(Records from a data collection)
= = = = =

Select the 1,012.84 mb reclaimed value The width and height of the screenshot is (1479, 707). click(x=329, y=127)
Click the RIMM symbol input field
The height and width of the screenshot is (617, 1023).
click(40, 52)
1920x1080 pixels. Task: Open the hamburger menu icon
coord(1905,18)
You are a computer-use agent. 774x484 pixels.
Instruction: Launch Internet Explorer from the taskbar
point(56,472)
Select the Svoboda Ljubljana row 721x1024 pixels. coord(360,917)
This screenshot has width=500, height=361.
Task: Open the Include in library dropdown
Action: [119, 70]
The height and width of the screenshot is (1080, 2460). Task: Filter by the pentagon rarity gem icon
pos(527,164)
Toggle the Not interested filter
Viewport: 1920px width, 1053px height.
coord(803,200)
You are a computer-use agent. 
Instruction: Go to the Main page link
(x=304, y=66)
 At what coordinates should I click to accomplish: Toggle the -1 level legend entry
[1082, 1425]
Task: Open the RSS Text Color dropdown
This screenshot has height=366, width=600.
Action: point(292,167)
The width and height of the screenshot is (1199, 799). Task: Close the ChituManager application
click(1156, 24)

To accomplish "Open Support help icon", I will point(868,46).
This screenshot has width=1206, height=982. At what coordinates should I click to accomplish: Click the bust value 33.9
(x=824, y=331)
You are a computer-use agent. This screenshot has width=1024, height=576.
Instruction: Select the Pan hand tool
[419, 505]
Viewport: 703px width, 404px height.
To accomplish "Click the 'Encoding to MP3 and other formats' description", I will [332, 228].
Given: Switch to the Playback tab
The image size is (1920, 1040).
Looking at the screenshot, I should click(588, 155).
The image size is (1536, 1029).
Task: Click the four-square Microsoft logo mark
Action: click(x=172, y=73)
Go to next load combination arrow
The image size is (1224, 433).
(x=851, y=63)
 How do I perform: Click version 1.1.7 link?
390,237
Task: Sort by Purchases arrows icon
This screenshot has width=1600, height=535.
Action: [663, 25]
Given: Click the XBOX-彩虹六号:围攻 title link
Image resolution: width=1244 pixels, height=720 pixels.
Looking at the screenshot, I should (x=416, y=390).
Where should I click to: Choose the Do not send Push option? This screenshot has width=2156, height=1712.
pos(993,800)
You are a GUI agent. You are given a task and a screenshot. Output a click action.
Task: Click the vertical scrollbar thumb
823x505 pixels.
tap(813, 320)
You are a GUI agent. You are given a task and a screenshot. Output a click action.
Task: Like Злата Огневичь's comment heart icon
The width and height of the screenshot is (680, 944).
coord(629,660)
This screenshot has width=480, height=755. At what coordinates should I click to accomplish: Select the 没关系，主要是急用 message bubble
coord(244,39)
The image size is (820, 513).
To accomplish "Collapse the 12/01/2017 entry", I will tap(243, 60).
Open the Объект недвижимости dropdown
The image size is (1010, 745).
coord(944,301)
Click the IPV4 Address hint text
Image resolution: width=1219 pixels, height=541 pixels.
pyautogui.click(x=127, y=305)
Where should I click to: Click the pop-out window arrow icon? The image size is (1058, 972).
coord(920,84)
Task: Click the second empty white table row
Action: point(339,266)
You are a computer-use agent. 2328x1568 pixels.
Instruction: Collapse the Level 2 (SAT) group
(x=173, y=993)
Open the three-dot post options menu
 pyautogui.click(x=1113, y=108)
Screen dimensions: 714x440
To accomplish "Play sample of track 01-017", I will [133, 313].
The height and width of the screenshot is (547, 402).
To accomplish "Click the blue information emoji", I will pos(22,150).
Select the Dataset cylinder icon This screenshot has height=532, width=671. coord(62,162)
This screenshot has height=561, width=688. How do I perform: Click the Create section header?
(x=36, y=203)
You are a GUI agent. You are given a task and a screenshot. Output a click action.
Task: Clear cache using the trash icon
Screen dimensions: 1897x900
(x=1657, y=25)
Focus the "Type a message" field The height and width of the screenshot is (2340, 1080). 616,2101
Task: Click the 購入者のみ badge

= = = = =

- [Short exercise] Copy the lines from the one containing "Select the Dataset" through the one containing "(x=36, y=203)", requests included, and increase each click coordinate in the answers by 119.

- [Solution for this exercise]
Select the Dataset cylinder icon This screenshot has height=532, width=671. coord(181,281)
This screenshot has height=561, width=688. How do I perform: Click the Create section header?
(x=155, y=322)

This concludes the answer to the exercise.